Give back, exactly as written, the lines from the first line of the data below through the line with "The image size is (401, 940).", and omit the pictures.

▸ Record excerpts
——————————

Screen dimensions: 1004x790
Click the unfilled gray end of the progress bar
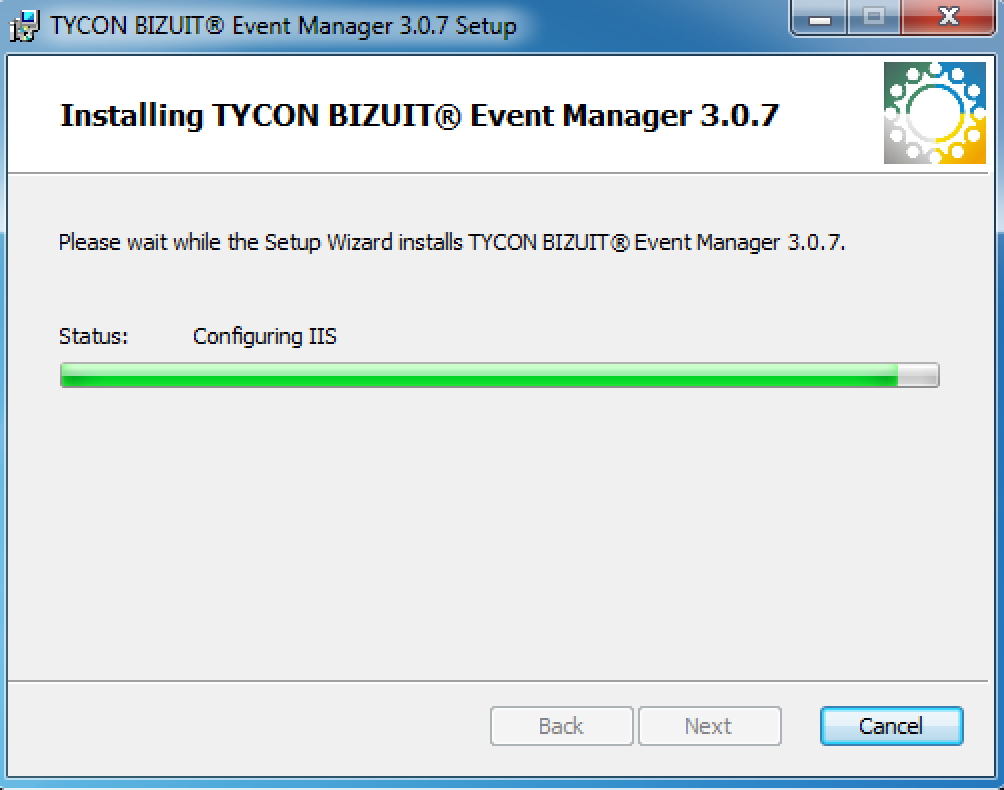point(918,375)
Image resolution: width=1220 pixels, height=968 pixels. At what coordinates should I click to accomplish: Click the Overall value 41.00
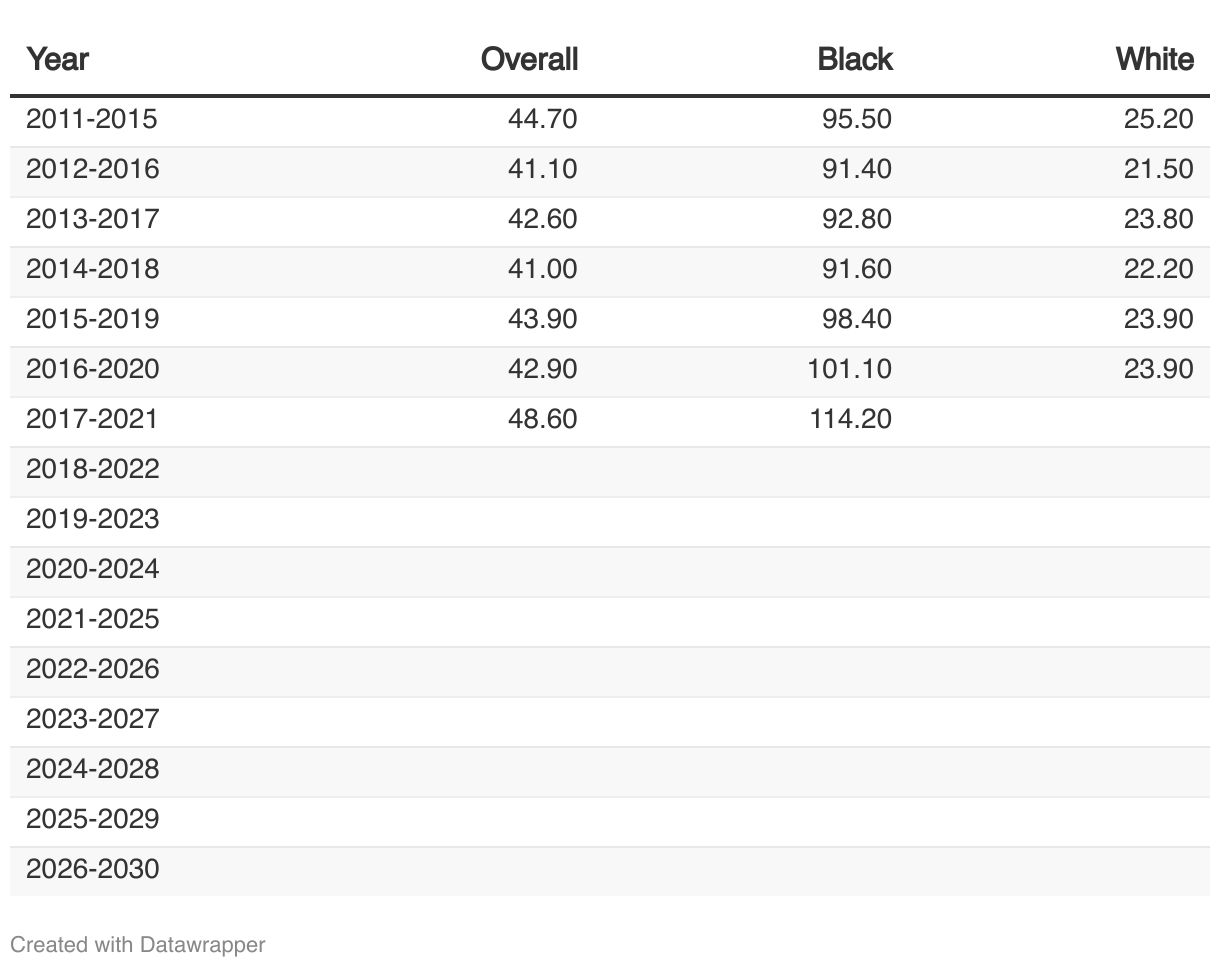(x=542, y=270)
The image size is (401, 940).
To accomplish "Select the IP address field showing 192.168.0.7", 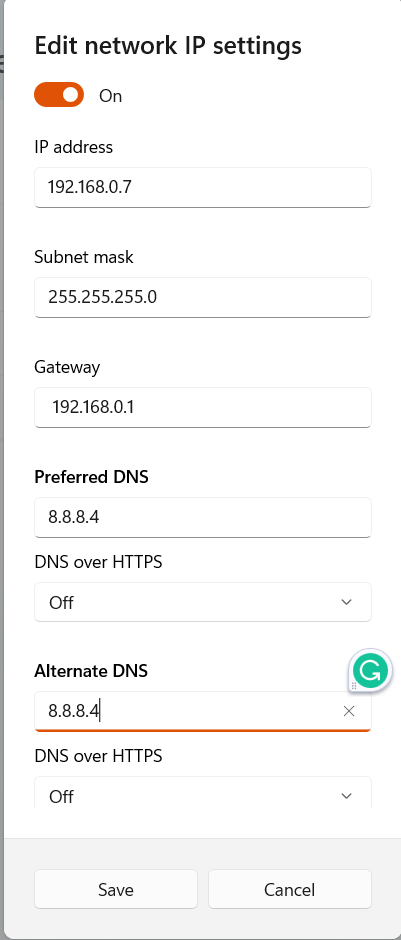I will 203,188.
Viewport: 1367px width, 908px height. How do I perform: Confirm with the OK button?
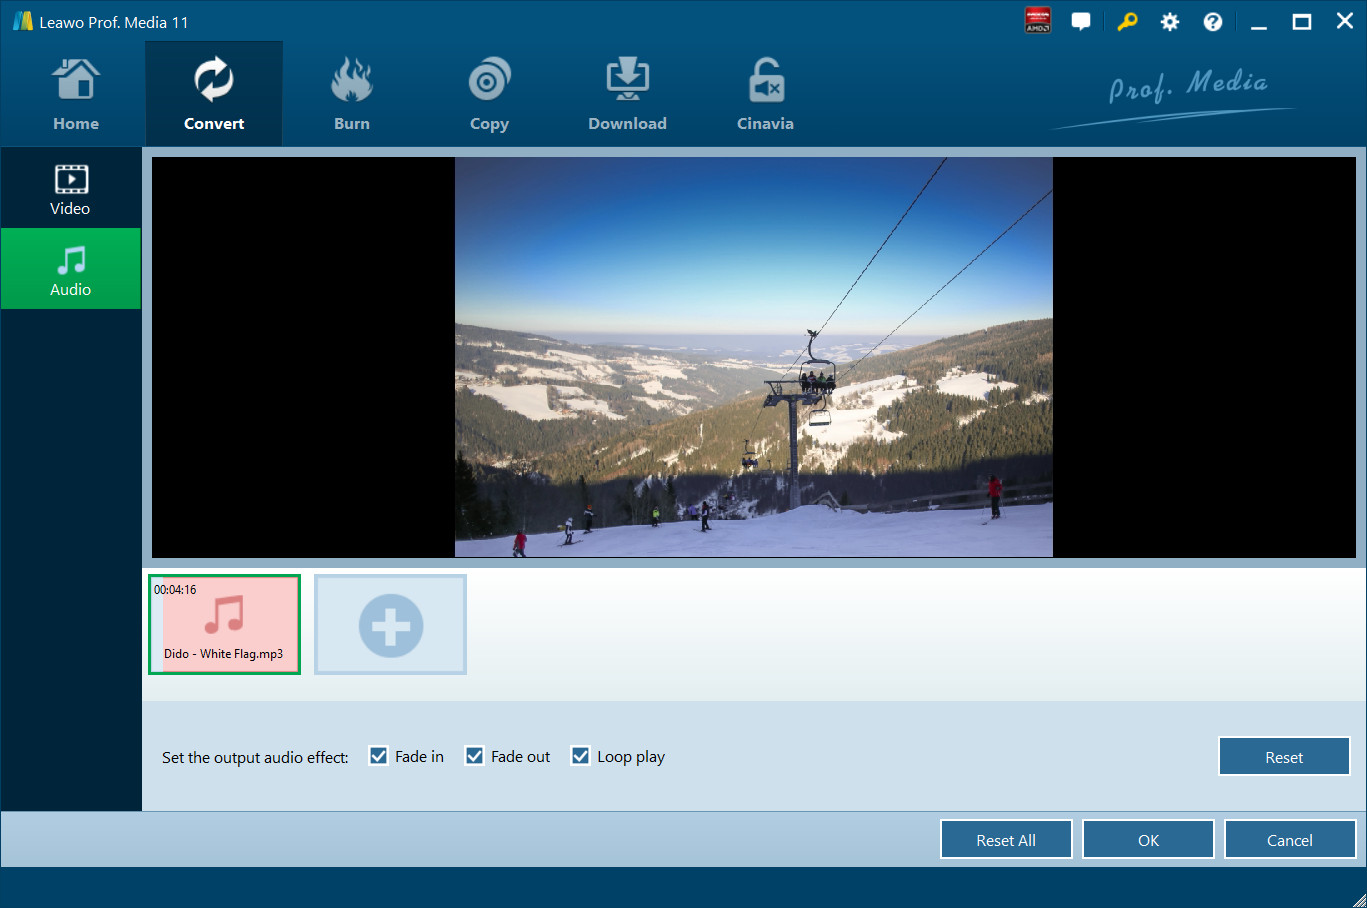[1148, 840]
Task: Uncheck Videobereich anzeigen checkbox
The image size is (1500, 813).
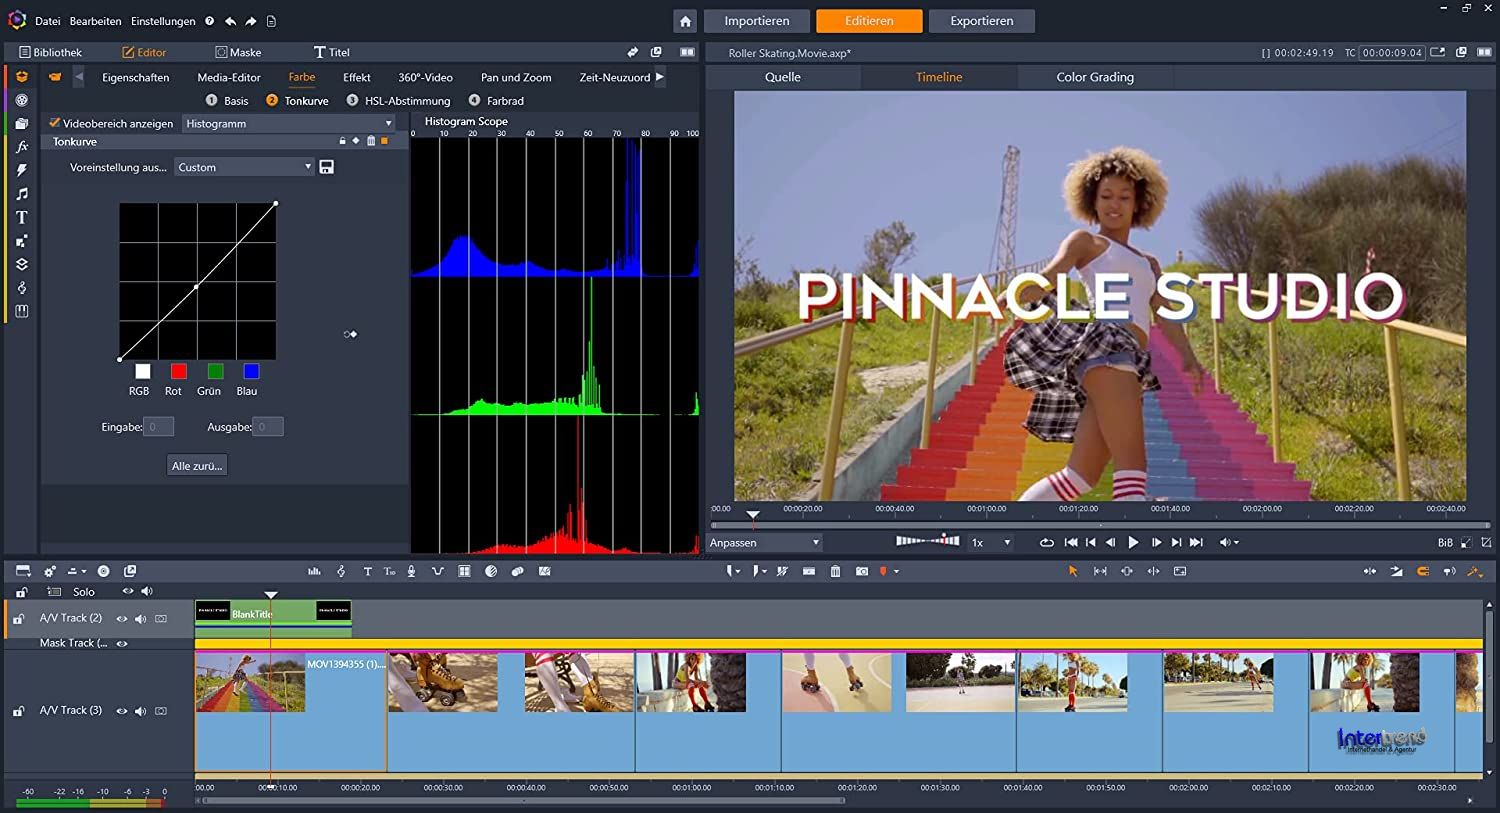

——————————

▸ Solution below
Screen dimensions: 1004x790
Click the unfilled gray end of the progress bar
point(918,375)
Image resolution: width=1220 pixels, height=968 pixels. At what coordinates should I click to accomplish: Click the Overall value 41.00
(x=542, y=270)
The image size is (401, 940).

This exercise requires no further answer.